Tasks for this exercise:
A. According to the text on Manchuria's geography, why does control of the central valley amount to control of Manchuria as a whole? Answer in one to three sentences.
B. Carry on the text on Manchuria's geography, starting after its final sentence.

Extracted text:
┄┄┄┄┄┄
Manchuria Geography
Militarily, the key to Manchuria is the central valley region. With its high population densities, its agricultural and industrial value, and its strategic position, control of the valley means control of Manchuria as a whole. Thus, defense of the central valley is a critical issue for any occupying power. In order to control any central valley, an occupying force must deny enemy access to the area by establishing adequate defenses in mountainous regions surrounding the central valley and by controlling potential avenues of approach.
The Grand Khingans could be crossed to the south through a number of narrow passes, but a force crossing these passes must first cross hundreds of kilometers of trackless desert waste. The actual height and slopes of the Grand Khingans do not prohibit military operations by mechanized forces. The major limiting factors are absence of good roads, lack of water, and rough terrain, which inhibits rapid movement. Two potential avenues of approach traverse the Lesser Khingans. The first, south and southwest from Sunwu, involves crossing hilly, wooded terrain on poor roads. The second, along the Sungari River by way of Chiamussu, involves mastery of swamplands, also traversed by poor roads. The Su'n'gari River, however, offers an excellent arena for amphibious advance.
┄┄┄┄┄┄
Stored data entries

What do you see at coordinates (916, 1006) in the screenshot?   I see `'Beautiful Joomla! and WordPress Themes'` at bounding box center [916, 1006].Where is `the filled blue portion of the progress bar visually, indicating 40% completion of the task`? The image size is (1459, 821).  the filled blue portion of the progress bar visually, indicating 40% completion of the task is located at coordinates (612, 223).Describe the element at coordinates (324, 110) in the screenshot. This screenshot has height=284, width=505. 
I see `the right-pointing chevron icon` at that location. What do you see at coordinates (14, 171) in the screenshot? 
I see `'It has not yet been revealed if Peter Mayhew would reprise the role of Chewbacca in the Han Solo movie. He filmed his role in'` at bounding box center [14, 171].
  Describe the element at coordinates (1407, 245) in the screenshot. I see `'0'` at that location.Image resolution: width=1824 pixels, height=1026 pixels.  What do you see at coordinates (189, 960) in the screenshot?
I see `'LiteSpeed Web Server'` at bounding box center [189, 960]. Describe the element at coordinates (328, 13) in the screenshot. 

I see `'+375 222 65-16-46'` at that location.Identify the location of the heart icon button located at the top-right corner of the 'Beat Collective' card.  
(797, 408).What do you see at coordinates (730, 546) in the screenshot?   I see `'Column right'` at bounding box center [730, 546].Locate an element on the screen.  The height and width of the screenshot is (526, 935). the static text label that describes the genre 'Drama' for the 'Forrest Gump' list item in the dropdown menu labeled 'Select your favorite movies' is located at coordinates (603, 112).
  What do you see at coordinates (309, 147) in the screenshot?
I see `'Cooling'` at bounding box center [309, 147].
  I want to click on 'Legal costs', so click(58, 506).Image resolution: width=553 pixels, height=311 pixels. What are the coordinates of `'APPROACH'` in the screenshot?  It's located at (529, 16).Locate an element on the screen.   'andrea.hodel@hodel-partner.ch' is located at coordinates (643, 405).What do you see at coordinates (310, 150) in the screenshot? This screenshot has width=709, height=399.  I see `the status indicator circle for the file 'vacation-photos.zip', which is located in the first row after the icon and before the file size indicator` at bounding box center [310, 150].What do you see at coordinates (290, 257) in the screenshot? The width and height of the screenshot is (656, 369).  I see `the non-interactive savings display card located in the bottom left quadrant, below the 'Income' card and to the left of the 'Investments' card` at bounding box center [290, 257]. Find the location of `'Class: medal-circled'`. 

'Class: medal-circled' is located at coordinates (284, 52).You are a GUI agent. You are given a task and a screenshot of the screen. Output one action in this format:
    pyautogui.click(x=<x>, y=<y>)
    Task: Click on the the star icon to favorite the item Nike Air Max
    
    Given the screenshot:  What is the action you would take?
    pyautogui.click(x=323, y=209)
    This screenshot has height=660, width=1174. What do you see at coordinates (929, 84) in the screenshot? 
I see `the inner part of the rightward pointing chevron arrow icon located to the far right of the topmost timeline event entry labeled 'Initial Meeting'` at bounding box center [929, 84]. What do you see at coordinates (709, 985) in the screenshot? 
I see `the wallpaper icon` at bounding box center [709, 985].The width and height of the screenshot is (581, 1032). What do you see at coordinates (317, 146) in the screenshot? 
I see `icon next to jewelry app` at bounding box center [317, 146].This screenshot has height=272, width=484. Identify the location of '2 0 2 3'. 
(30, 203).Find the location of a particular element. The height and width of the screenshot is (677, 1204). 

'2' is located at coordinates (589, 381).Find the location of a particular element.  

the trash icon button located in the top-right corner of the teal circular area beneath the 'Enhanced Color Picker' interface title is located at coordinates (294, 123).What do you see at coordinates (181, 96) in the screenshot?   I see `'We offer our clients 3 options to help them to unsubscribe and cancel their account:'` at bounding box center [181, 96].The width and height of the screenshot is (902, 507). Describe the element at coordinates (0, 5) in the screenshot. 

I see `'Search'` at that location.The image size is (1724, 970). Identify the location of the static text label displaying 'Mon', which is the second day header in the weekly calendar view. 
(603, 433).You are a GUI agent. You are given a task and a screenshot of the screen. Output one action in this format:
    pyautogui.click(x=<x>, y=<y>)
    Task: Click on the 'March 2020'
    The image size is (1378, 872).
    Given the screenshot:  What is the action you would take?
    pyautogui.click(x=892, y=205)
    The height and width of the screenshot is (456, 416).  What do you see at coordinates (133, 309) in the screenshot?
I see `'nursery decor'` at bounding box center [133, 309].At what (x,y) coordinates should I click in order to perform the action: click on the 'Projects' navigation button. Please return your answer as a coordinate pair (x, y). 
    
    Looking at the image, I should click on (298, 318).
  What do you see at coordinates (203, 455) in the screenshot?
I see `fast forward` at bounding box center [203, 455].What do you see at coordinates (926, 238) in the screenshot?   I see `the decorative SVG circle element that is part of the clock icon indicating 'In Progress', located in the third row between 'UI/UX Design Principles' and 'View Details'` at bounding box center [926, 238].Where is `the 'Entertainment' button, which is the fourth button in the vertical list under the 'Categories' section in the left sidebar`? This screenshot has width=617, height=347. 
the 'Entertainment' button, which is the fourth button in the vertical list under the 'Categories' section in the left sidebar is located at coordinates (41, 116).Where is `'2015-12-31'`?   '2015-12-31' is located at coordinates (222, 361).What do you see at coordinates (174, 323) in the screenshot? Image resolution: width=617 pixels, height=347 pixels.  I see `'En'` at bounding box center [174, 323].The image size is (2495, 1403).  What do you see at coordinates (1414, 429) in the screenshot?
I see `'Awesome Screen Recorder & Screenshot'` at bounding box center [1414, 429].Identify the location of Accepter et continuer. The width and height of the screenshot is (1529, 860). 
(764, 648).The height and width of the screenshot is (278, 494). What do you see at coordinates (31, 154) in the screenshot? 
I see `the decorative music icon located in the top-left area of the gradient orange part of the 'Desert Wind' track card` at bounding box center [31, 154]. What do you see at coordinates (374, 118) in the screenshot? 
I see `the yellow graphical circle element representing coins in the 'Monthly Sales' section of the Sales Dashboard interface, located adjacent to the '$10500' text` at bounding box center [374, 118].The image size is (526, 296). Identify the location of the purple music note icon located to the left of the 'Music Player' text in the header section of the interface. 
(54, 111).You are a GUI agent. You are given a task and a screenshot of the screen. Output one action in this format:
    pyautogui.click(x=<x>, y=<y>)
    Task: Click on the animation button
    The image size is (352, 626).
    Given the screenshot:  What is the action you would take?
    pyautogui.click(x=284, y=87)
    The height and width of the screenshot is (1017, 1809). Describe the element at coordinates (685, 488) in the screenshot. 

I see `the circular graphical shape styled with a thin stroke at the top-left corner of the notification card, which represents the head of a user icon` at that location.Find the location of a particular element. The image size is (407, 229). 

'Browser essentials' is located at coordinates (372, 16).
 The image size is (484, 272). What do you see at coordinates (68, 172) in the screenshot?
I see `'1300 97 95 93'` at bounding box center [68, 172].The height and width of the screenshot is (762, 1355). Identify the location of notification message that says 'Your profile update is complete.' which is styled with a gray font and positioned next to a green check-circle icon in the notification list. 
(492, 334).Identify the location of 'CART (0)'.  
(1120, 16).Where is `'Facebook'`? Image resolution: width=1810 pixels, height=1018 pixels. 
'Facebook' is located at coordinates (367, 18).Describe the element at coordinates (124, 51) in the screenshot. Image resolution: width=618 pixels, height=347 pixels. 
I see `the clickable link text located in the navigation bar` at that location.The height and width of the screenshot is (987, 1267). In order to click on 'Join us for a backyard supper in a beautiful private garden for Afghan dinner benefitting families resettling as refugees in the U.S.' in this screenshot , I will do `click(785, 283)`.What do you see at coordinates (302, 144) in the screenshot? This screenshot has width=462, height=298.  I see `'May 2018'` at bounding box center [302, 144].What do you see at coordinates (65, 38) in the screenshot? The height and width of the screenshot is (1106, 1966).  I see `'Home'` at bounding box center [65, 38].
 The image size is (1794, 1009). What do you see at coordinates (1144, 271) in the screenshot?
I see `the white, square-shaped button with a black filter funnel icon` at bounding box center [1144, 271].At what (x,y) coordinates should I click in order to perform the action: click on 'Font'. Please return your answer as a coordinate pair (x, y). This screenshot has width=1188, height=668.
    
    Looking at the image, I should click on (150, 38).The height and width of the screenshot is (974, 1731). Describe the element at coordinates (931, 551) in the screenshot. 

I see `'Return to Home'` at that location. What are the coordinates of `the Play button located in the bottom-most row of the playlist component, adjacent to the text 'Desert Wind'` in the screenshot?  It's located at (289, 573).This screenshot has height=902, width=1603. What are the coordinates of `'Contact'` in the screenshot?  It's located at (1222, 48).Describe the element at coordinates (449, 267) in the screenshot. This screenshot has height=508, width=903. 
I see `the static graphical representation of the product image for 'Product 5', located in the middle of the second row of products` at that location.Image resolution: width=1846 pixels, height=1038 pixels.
┄┄┄┄┄┄
Answers for the tasks:
A. The central valley has high population densities, agricultural and industrial value, and a strategic position. Because of these, whoever controls the valley controls Manchuria as a whole.

B.
Eastern Manchuria offers a variety of avenues of approach, none particularly good. The better avenues follow the rail lines, rivers, or major roads of the region. The Iman-Hutou-Mishan axis is limited by marshlands, which are virtually inundated in the rainy months of July and August. The roads into eastern Manchuria south of Lake Khanka by way of Suifenho and Tungning offer restricted corridors of advance across hilly, brushy terrain. The roads themselves lack hard surfaces. In the southeast a force could advance along the Tumen River by way of Hungchun, Tumen, Yenchi, or Tunhoa, but as in other areas, the advance would be hindered by water obstacles, bottlenecks, and poor roads. In view of the paucity of good avenues of approach through the barrier mountains into central Manchuria, any military force would have to rely on its imagination and resourcefulness to create avenues either by overcoming terrain obstacles or by mastering the problems of operations in remote regions.
Manchuria is comparable in size to Western Europe, from the Pyrenees to the Elbe. Manchuria covers 1.5 million square kilometers bounded on the south by Korea, the Liaotung Gulf, and China, on the east and north by the Soviet Far Eastern province and Siberia, and on the west by Outer Mongolia and Inner Mongolia. By virtue of its geographic location, its natural resources, and its population, Manchuria is an area of considerable strategic value. Its fertile central regions are both industrially and agriculturally important. Its geographical location gives to it a dominant position vis-a-vis China and the Soviet Far East. For this reason, the major powers of the region, China, Russia, and Japan, had long sought possession of Manchuria.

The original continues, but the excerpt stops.